I want to create an instance of java.net.URI using individual URI components, namely:
- scheme
- userInfo
- host
- port
- path
- query
- fragment
There is a constructor in java.net.URI class that allows me to do it, here is a code from the library:
public URI(String scheme,
String authority,
String path, String query, String fragment)
throws URISyntaxException
{
String s = toString(scheme, null,
authority, null, null, -1,
path, query, fragment);
checkPath(s, scheme, path);
new Parser(s).parse(false);
}
This constructor will also encode path, query, and fragment parts of the URI, so for example if I pass already encoded strings as arguments, they will be double encoded.
JavaDoc on this function states:
- If a path is given then it is appended. Any character not in the unreserved, punct, escaped, or other categories, and not equal to the slash character ('/') or the commercial-at character ('@'), is quoted.
- If a query is given then a question-mark character ('?') is appended, followed by the query. Any character that is not a legal URI character is quoted.
- Finally, if a fragment is given then a hash character ('#') is appended, followed by the fragment.

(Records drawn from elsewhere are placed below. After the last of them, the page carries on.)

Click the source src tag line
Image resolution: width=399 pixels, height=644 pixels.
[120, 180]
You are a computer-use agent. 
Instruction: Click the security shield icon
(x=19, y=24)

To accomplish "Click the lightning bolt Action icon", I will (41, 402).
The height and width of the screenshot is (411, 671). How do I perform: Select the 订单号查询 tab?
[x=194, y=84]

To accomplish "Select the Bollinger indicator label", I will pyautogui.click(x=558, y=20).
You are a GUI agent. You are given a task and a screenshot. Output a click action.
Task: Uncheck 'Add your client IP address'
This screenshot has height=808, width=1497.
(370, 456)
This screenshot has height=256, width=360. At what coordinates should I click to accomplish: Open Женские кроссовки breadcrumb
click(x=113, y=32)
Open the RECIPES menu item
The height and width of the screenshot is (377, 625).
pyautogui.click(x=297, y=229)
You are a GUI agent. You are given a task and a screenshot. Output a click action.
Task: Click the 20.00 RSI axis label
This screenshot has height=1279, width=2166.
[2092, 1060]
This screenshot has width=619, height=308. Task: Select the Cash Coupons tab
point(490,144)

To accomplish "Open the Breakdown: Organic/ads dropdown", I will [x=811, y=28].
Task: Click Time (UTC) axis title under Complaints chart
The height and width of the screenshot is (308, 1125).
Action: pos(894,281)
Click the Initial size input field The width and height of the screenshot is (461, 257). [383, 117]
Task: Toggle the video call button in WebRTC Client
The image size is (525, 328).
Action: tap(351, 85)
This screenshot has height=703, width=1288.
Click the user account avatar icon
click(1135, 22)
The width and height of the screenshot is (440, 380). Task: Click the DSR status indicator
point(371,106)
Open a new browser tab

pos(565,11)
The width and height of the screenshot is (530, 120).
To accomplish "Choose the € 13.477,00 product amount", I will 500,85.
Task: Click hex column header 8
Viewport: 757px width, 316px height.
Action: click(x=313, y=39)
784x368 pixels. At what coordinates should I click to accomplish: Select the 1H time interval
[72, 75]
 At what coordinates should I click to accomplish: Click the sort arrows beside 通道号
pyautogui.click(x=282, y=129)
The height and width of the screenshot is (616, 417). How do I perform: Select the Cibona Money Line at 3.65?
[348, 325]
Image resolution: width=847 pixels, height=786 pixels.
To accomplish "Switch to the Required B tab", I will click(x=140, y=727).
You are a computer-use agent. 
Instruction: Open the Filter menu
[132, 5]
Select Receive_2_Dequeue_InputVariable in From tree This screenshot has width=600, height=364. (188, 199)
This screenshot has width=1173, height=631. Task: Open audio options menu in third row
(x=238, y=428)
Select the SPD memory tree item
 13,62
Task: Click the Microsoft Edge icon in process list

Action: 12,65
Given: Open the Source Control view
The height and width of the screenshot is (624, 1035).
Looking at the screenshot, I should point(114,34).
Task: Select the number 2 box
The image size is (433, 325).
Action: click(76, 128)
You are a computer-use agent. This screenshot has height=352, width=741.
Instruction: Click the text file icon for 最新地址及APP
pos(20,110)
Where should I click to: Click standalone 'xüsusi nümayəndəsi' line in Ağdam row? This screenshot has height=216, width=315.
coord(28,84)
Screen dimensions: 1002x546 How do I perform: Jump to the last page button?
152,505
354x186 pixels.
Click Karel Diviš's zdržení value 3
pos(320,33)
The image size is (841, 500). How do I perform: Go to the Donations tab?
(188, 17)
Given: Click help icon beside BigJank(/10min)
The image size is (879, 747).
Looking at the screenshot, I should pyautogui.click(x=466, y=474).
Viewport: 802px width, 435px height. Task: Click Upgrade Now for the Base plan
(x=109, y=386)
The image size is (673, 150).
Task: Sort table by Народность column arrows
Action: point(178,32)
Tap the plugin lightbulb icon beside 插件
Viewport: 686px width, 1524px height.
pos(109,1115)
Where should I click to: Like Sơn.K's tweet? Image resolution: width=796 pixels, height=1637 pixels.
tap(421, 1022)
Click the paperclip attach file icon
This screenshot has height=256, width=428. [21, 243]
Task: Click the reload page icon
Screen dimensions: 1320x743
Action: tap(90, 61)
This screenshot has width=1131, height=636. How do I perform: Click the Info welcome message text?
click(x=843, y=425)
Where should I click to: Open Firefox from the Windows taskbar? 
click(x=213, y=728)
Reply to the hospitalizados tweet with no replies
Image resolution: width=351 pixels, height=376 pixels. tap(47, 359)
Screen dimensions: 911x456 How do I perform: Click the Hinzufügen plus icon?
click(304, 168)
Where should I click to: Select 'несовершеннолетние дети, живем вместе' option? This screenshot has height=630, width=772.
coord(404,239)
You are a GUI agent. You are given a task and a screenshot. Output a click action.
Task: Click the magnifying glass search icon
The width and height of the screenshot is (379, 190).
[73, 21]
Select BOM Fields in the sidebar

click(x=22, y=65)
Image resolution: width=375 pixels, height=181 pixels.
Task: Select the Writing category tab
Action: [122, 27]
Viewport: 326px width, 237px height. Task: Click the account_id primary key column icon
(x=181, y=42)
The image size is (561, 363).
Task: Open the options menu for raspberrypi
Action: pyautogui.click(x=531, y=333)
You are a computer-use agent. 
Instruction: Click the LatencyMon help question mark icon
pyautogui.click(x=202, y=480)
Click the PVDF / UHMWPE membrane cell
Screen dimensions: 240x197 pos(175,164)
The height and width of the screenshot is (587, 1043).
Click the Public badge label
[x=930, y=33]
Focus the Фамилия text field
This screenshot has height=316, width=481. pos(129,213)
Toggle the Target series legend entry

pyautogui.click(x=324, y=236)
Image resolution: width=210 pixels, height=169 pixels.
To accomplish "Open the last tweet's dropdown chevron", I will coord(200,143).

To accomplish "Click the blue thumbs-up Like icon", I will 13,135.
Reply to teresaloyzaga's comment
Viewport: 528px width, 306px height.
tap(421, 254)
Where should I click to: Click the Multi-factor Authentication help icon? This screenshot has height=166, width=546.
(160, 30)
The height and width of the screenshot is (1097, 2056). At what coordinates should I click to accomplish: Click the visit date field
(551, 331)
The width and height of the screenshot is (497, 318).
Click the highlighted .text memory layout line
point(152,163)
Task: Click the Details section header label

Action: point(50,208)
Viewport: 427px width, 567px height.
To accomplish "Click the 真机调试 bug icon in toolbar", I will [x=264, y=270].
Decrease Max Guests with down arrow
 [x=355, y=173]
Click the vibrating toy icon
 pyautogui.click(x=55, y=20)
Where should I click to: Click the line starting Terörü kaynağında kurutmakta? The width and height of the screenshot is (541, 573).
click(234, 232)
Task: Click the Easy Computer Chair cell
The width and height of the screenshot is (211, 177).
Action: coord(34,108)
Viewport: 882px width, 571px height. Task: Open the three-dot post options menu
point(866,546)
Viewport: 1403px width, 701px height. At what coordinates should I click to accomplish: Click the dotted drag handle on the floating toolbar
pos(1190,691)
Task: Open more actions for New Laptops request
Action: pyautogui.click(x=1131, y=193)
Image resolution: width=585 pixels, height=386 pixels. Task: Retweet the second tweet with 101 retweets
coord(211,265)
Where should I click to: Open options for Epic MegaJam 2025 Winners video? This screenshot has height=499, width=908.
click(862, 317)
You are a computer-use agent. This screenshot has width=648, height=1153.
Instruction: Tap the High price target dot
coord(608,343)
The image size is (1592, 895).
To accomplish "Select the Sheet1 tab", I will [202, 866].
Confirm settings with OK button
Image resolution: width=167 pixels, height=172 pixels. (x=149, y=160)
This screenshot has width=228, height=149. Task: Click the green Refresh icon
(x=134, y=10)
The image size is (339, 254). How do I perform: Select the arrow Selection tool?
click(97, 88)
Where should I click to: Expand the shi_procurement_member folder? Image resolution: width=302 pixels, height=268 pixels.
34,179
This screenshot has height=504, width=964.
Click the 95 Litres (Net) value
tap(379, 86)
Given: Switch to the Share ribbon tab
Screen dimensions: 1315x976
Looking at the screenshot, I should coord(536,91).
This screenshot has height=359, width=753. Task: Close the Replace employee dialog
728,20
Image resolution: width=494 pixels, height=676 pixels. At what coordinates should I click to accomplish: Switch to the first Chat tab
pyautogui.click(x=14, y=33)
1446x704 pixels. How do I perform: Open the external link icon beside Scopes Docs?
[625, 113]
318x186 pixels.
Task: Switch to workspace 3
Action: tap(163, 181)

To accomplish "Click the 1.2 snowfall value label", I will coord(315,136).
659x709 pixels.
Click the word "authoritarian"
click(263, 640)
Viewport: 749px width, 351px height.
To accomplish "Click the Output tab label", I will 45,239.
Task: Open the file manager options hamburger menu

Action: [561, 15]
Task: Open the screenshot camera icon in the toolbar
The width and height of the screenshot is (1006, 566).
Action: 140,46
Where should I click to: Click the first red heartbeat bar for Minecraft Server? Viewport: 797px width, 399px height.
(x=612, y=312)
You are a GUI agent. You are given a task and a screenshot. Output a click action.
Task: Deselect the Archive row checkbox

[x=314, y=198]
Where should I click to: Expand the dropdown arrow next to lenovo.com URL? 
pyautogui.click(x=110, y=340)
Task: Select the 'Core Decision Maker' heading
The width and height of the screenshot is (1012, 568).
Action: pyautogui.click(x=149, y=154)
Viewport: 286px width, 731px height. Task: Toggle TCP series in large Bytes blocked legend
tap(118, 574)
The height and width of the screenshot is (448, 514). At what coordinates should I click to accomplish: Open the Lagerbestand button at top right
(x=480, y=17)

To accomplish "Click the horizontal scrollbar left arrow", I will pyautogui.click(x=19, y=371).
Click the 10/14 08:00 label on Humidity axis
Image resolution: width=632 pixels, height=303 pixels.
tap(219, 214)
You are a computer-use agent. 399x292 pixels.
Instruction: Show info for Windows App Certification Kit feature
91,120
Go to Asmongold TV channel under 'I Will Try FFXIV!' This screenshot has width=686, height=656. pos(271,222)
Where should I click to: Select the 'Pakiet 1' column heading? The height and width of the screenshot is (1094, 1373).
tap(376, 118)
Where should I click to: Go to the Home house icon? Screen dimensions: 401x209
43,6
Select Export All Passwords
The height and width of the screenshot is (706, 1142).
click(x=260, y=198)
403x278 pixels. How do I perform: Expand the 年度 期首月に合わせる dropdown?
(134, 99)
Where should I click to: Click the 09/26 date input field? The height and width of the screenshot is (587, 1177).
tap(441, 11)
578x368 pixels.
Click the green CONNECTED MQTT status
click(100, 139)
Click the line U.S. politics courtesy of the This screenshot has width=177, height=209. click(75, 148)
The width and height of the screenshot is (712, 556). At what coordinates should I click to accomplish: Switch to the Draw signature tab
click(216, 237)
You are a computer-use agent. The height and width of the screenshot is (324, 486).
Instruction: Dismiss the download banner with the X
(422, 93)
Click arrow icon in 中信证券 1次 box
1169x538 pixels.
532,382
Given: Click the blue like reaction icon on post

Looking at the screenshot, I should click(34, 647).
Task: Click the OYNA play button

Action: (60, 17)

Any character that is not a legal URI character is quoted.
it states that unreserved punct and escaped characters are NOT quoted, punct characters include:
!
#
$
&
'
(
)
*
+
,
;
=
:
According to RFC 3986 reserved characters are:
reserved = gen-delims / sub-delims
gen-delims = ":" / "/" / "?" / "#" / "[" / "]" / "@"
sub-delims = "!" / "$" / "&" / "'" / "(" / ")" / "*" / "+" / "," / ";" / "="
So, if characters @
, /
and +
are reserved, and should always be encoded (or I'm I missing something?), according to the most up to date RFC on URIs, then why does java.net.URI JavaDoc states that it will not encode punct characters (which includes +
and =
), @
and /
?
Here is a little example I ran:
String scheme = "http";
String userInfo = "username:password";
String host = "example.com";
int port = 80;
String path = "/path/t+/resource";
String query = "q=search+term";
String fragment = "section1";
URI uri = new URI(scheme, userInfo, host, port, path, query, fragment);
uri.toString // will not encode `+` in path.
I don't understand, if this is correct behavior and those characters indeed don't need to be encoded, then why are they referred to as "reserved" in an RFC? I'm trying to implement a function that will take a whole URI string and encode it (hence extract path, query, and fragment, encode reserved characters in them, and put the URI back together).